▸ **SELECTION**
MANDEL NGAN/Getty Images

We’re a couple hours into Christopher Wray’s confirmation hearing, and so far, President Trump’s designee has delivered bog standard testimony—overly cautious, a little dodgy, no surprises. The kind of testimony that under normal circumstances would lead to a nominee’s overwhelming confirmation. But precisely because the circumstances are not ordinary, I think zero Democrats should support him, either in committee or on the Senate floor.

This isn’t meant as comment on Wray himself, who may turn out to be a perfectly fine FBI director. The problem is that because of what we know about Wray’s soon-to-be boss, there’s no way anyone in the Senate can have confidence that he’ll serve honorably. In fact, Wray himself can’t know whether he’ll serve honorably, even if he intends to. Trump tried to corrupt James Comey. He even made Comey go wobbly at a couple key junctures. But when Trump’s efforts to obstruct investigations failed, he fired Comey and lied about it. Would Wray put up Comey-levels of resistance? No one can honestly say, but the fact that Trump handpicked Wray should put everyone on alert.

▸ **STATED TASK 1**
In the piece on Christopher Wray's confirmation hearing, rewrite the part that opens with "We’re a couple" and closes with "the Senate floor.", swapping "testimony" for "answers" each time it appears.
▸ **STATED TASK 2**
According to the piece on Christopher Wray's confirmation hearing, what did Trump do when his efforts to obstruct investigations failed?
▸ **STATED TASK 3**
List every person named in the two paragraphs of the piece on Christopher Wray's confirmation hearing, leaving out the photo credit.

▸ **SUPPLIED DATA**
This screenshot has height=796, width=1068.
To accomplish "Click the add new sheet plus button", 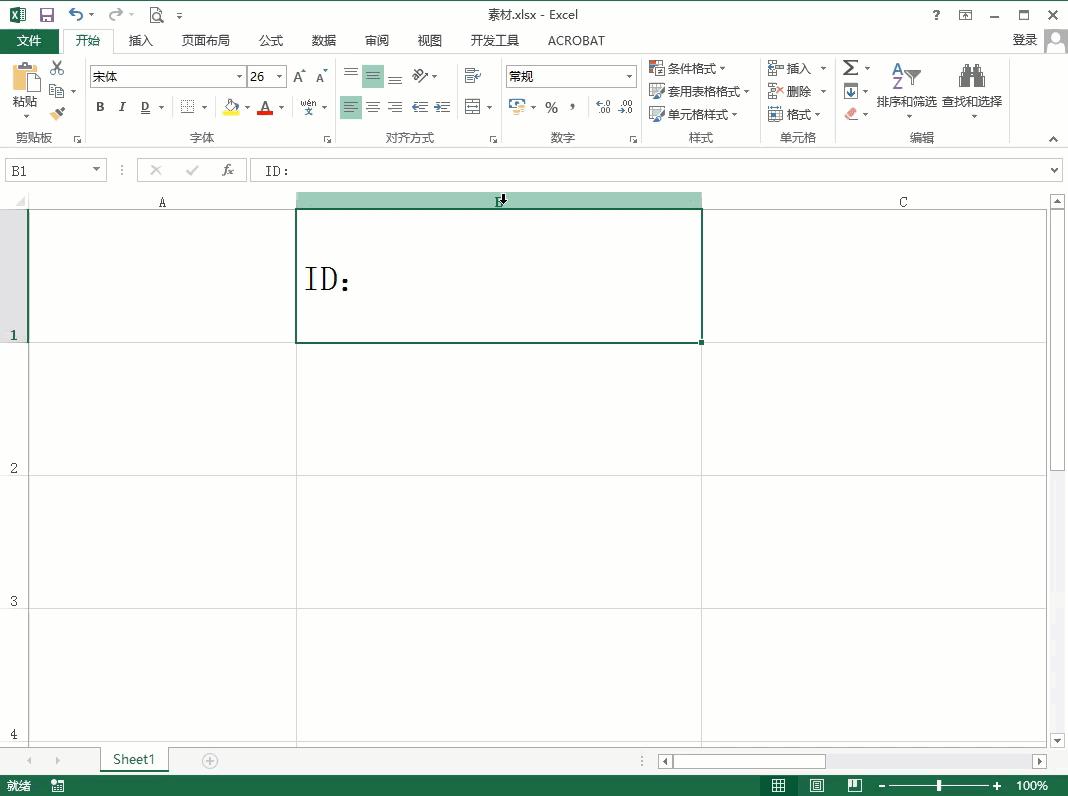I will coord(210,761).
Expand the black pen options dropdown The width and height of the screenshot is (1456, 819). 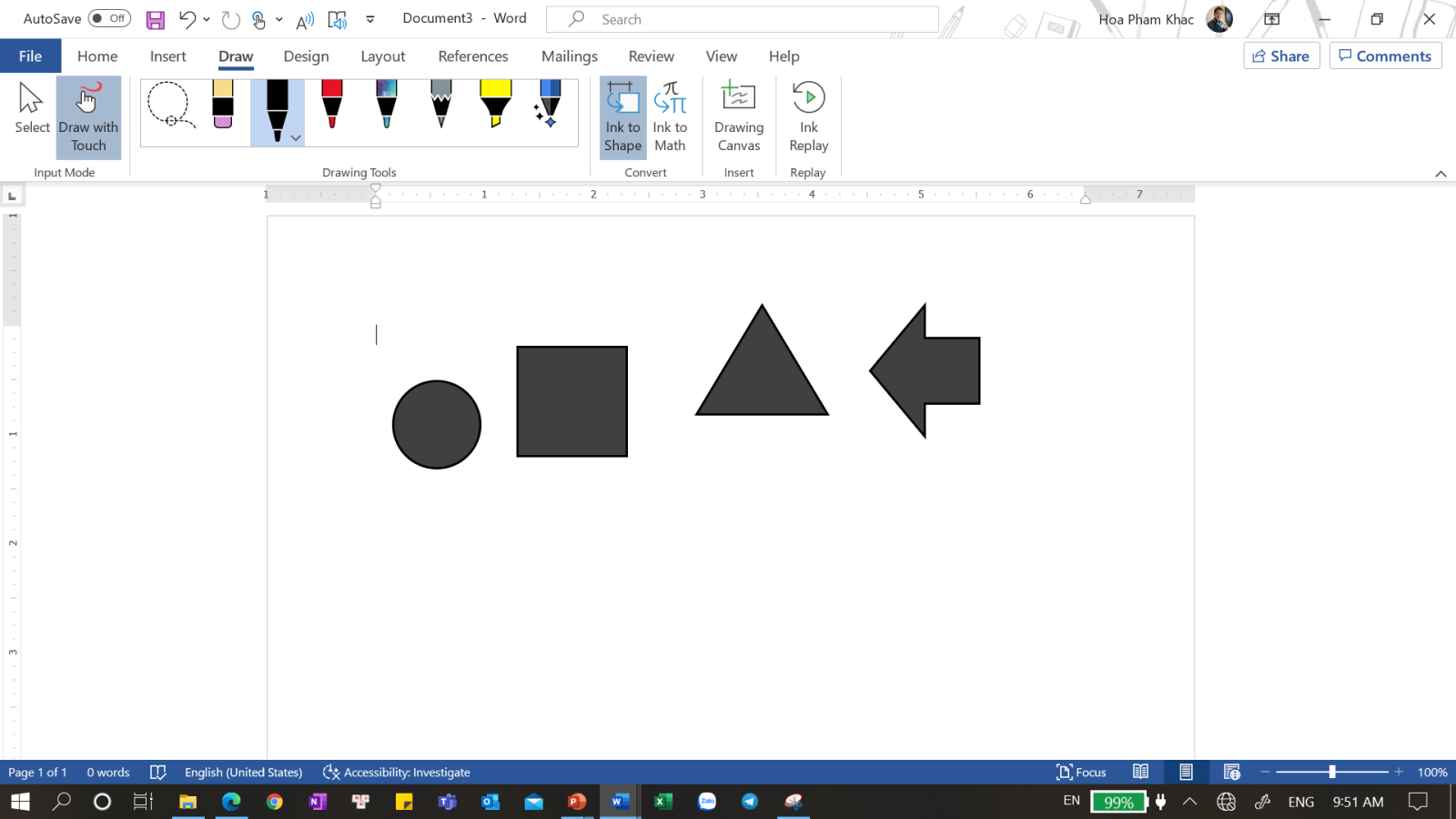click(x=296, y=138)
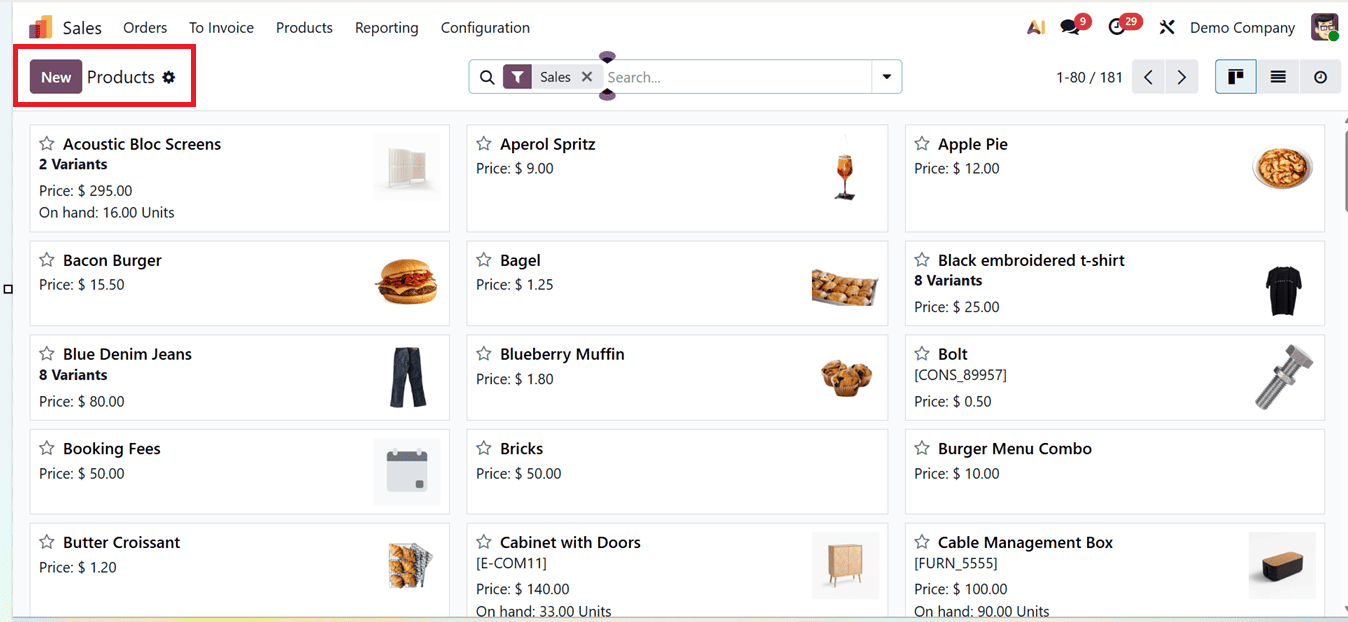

▸ **WRITTEN ANSWER 1**
We’re a couple hours into Christopher Wray’s confirmation hearing, and so far, President Trump’s designee has delivered bog standard answers—overly cautious, a little dodgy, no surprises. The kind of answers that under normal circumstances would lead to a nominee’s overwhelming confirmation. But precisely because the circumstances are not ordinary, I think zero Democrats should support him, either in committee or on the Senate floor.

▸ **WRITTEN ANSWER 2**
He fired Comey and lied about it.

▸ **WRITTEN ANSWER 3**
Christopher Wray, President Trump, James Comey